Source passage
○ ○ ○ ○ ○ ○ ○

Home Part of States Newsroom
News
Utilities want a new gas plant. Some worry SC bill could leave customers paying for another fiasco.

Share

Utilities want a new gas plant. Some worry SC bill could leave customers paying for another fiasco.

Feb 28, 2024 | 10:22 am ET
By Jessica Holdman
Utilities want a new gas plant. Some worry SC bill could leave customers paying for another fiasco.
Description
Rep. Rep. Jay West, R-Belton, center, and Rep. Bart Blackwell, R-Aiken, right, during a legislative hearing Tuesday, Feb. 27, 2024, on a bill aimed at expanding power generation in the state. Opponents say the legislation could inadvertently roll back consumer safety measures enacted following the 2017 failure of a $9 billion nuclear project in the state. (Jessica Holdman/SC Daily Gazette)

COLUMBIA — Opponents of legislation paving the way for a new power plant in South Carolina argue it’s eerily similar to a law rushed through the Legislature 17 years ago that ultimately left utility customers on the hook for billions of dollars they continue to pay for an abandoned nuclear power project.

Advocates say the comparisons are invalid. And utility executives promise the new project won’t skirt regulations.

○ ○ ○ ○ ○ ○ ○

Information provided
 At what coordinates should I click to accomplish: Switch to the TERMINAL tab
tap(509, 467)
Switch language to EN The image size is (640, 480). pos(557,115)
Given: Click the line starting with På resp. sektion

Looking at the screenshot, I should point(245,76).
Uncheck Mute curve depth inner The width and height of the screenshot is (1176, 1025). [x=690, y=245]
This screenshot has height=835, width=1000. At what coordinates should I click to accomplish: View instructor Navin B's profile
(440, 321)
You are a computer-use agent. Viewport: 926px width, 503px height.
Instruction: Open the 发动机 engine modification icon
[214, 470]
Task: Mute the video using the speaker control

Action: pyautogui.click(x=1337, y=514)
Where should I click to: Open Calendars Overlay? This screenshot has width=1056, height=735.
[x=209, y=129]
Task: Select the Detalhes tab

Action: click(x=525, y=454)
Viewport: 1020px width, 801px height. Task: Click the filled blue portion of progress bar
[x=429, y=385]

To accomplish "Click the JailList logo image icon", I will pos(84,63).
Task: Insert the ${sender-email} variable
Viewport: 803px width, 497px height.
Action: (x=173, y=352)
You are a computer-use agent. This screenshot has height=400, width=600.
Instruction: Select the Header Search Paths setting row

○ ○ ○ ○ ○ ○ ○

What is asked
1. According to the news article, what do utility executives promise about the new project?
2. Repeat everything in the news article from "Feb 28, 2024" down to "nuclear power project.".

Responses per task
1. They promise that the new project won't skirt regulations.

2.
Feb 28, 2024 | 10:22 am ET
By Jessica Holdman
Utilities want a new gas plant. Some worry SC bill could leave customers paying for another fiasco.
Description
Rep. Rep. Jay West, R-Belton, center, and Rep. Bart Blackwell, R-Aiken, right, during a legislative hearing Tuesday, Feb. 27, 2024, on a bill aimed at expanding power generation in the state. Opponents say the legislation could inadvertently roll back consumer safety measures enacted following the 2017 failure of a $9 billion nuclear project in the state. (Jessica Holdman/SC Daily Gazette)

COLUMBIA — Opponents of legislation paving the way for a new power plant in South Carolina argue it’s eerily similar to a law rushed through the Legislature 17 years ago that ultimately left utility customers on the hook for billions of dollars they continue to pay for an abandoned nuclear power project.